2. An engine valve as claimed in claim 1, characterised by further comprising a filling (22) made of light alloy and filled in the space defined at least in said valve head section (18).

3. An engine valve as claimed in claim 1, characterised in that at least a part (24a) of said stem end member (24) is formed of a metal which is high in wear-resistance.

4. An engine valve as claimed in claim 3, wherein said metal is stellite.

5. An engine valve as claimed in claim 2, wherein said filling (22) is formed into a predetermined shape before disposed in position.

6. An engine valve as claimed in claim 2, wherein said filling (22) is disposed in position by being poured in the molten state.

7. A method of producing an engine valve (10) of an internal combustion engine according to claim 1, comprising the steps of:

spreading the inner diameter of a first end part (14) of a hollow metal tube member to form the first end part (14) into the umbrella-shape, the umbrella-shaped first end part (14) having an open end peripheral portion (14a) at its extreme end, said hollow metal tube member constituting a valve stem section (12);

welding a generally disc-shaped metal lid member (16) to the first end part of said hollow metal tube member so that the peripheral portion (16a) of said disc-shaped metal lid member is integrally connected with the open end peripheral portion (14a) of said hollow metal tube member, said disc-shaped metal lid member (16) and the umbrella-shaped first end part of said hollow metal tube member (14) constituting a valve head section (18); and

welding a metal stem end member (24) to a second end part (26) of said hollow metal tube member so as to integrally connect each other, characterised in that said hollow metal tube member is formed by drawing a steel tube.

8. A method as claimed in claim 7, further comprising the step of supplying the space defined at least in said valve head section (18) with a filling (22) made of light alloy.

9. A method as claimed in claim 8, wherein said filling (22) is formed into a predetermined shape before disposed in position.

10. A method as claimed in claim 8, wherein said filling (22) is in the molten state when disposed in position.

Ansprüche

1. Maschinenventil (10) einer Brennkraftmaschine, enthaltend:

ein hohles Rohrbauteil (12) aus Metall, das mit einem ersten Endabschnitt (14) versehen ist, der im wesentlichen schirmförmig ist und einen offen endenden Umfangsbereich (14a) am extremen Ende des ersten Endabschnitts (14) hat, wobei das Rohrbauteil (12) einen Ventilschaftabschnitt bildet:

ein im wesentlichen scheibenförmiges Deckelteil (16) aus Metall und integral an seinem Umfangsbereich (16a) mit dem offen endenden Umfangsbereich (14a) des hohlen Rohrbauteils (12) verbunden und einen Ventilkopfabschnitt (18) bildend: und

ein Schaftendglied (24) aus Metall und integral mit einem zweiten Endabschnitt (26) des genannten hohlen Rohrbauteils (12) verbunden, dadurch gekennzeichnet, daß das hohle Rohrbauteil (12) ein gezogenes Stahlrohr ist.

▸ INFORMATION:

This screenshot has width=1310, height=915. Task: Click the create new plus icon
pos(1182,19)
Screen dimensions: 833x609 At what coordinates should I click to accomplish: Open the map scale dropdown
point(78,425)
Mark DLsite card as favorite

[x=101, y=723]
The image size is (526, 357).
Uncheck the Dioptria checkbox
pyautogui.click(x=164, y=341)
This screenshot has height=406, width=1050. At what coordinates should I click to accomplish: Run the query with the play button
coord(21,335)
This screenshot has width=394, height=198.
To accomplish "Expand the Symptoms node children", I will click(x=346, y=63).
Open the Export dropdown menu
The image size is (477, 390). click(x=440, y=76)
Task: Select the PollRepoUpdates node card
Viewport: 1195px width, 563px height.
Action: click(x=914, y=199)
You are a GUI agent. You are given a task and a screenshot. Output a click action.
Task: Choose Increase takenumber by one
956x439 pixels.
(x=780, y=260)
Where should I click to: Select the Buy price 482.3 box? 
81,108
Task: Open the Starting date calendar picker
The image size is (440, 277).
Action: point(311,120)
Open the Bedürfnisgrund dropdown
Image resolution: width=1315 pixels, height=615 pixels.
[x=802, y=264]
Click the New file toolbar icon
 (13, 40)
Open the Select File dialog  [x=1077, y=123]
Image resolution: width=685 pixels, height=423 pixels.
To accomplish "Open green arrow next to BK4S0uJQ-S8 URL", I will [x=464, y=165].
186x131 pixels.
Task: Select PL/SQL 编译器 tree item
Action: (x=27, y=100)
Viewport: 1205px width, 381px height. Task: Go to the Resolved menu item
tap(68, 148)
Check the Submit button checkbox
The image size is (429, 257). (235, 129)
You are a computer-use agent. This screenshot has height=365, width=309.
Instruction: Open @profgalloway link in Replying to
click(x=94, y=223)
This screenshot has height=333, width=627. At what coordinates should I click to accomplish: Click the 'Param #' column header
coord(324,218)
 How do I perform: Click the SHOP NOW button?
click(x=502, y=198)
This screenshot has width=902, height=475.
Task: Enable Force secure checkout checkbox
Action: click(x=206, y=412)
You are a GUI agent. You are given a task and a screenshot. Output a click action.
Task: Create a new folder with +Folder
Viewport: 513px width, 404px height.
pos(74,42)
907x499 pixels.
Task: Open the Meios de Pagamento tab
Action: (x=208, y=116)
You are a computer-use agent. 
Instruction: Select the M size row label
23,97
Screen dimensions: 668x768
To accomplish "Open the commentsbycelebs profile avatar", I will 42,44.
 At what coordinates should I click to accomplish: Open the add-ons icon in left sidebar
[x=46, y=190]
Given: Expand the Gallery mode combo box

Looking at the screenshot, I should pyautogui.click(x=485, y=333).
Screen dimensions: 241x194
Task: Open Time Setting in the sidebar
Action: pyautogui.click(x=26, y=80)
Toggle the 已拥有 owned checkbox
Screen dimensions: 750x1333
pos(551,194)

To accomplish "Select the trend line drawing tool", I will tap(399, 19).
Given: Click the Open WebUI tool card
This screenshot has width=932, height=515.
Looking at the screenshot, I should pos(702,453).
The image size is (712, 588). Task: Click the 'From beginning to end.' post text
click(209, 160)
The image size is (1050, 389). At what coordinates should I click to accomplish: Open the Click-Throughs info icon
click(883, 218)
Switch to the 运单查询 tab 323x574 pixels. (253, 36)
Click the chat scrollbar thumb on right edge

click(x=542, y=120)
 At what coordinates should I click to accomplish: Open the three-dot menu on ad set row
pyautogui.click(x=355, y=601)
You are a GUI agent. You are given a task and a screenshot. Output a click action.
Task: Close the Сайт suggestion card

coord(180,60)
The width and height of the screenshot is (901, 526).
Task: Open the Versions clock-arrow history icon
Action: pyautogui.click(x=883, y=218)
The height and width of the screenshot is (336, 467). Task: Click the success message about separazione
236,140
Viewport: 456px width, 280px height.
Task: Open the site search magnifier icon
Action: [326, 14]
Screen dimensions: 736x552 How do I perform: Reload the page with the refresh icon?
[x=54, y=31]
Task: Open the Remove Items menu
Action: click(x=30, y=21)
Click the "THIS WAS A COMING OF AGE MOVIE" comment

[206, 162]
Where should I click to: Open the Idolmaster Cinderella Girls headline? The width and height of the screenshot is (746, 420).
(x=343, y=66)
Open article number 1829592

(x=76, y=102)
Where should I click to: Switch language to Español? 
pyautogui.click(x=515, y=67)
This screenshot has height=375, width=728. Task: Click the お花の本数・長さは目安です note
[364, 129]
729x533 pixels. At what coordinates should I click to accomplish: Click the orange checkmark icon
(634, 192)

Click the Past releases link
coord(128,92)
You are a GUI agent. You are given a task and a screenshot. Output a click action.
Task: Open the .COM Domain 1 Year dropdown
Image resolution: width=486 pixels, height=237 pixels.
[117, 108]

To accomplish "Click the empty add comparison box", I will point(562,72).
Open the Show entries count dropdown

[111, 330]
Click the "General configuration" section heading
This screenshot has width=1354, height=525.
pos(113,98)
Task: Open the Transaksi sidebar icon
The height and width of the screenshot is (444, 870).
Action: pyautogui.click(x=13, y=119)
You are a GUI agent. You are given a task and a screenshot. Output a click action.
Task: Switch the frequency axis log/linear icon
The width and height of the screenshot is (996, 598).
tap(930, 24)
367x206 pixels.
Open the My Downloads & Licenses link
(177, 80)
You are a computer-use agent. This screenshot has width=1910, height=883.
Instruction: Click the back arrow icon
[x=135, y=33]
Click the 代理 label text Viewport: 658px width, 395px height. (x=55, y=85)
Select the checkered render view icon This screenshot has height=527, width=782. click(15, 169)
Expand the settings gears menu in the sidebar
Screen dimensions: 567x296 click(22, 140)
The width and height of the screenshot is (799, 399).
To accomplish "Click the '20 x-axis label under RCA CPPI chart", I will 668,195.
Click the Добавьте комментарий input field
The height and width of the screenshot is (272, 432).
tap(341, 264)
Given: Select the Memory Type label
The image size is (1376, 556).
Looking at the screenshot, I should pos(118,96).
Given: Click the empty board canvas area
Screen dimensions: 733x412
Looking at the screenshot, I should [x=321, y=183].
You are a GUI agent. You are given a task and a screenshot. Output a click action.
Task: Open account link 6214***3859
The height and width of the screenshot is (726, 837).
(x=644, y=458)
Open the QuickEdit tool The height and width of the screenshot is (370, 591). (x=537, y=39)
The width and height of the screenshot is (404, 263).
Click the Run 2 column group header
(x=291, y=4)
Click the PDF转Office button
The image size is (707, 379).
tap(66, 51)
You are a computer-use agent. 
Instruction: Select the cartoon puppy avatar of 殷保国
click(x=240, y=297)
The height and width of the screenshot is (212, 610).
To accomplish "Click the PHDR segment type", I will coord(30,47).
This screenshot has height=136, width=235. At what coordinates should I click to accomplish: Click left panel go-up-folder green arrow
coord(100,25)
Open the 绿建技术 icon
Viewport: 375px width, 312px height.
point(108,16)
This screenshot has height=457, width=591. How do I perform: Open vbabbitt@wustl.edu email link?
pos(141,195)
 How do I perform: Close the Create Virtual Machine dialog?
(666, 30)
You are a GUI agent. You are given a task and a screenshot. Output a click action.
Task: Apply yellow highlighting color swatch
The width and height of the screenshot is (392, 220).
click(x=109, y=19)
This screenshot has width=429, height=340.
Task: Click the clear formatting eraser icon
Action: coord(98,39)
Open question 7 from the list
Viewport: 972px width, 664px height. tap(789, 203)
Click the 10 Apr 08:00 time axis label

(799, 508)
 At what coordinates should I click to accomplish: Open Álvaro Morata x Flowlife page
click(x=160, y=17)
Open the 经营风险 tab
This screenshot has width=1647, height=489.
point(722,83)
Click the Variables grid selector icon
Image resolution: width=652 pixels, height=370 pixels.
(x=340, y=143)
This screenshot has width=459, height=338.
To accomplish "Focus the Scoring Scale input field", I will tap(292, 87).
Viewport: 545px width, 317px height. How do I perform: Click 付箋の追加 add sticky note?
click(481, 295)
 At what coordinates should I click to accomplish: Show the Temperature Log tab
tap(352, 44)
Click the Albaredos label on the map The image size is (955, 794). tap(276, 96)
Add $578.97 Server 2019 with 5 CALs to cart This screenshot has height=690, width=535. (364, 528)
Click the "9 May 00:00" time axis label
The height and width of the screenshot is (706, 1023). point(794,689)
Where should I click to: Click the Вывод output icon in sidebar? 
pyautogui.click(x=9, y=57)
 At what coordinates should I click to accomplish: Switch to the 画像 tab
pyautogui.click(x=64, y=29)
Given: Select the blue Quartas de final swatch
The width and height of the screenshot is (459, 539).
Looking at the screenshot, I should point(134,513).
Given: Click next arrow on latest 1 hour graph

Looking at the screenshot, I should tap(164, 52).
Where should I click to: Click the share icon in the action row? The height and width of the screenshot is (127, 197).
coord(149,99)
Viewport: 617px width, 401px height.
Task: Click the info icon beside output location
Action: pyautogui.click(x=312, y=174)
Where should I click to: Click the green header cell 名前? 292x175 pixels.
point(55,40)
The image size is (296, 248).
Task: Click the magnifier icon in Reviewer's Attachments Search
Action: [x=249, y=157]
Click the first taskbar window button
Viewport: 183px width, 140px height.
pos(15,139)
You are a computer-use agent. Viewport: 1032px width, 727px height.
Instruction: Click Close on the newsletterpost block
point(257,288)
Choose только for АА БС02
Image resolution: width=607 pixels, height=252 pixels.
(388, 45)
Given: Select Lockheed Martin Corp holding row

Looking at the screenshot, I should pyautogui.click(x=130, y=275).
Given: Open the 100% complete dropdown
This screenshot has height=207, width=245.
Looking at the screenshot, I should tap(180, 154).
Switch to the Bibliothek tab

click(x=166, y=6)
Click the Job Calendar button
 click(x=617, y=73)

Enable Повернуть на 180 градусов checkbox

▸ WHAT IS REQUIRED: Transcribe the portion of the patent claims starting at "welding a generally" and ending at "of light alloy.". The data above is not needed here.

▸ TASK ANSWER:
welding a generally disc-shaped metal lid member (16) to the first end part of said hollow metal tube member so that the peripheral portion (16a) of said disc-shaped metal lid member is integrally connected with the open end peripheral portion (14a) of said hollow metal tube member, said disc-shaped metal lid member (16) and the umbrella-shaped first end part of said hollow metal tube member (14) constituting a valve head section (18); and

welding a metal stem end member (24) to a second end part (26) of said hollow metal tube member so as to integrally connect each other, characterised in that said hollow metal tube member is formed by drawing a steel tube.

8. A method as claimed in claim 7, further comprising the step of supplying the space defined at least in said valve head section (18) with a filling (22) made of light alloy.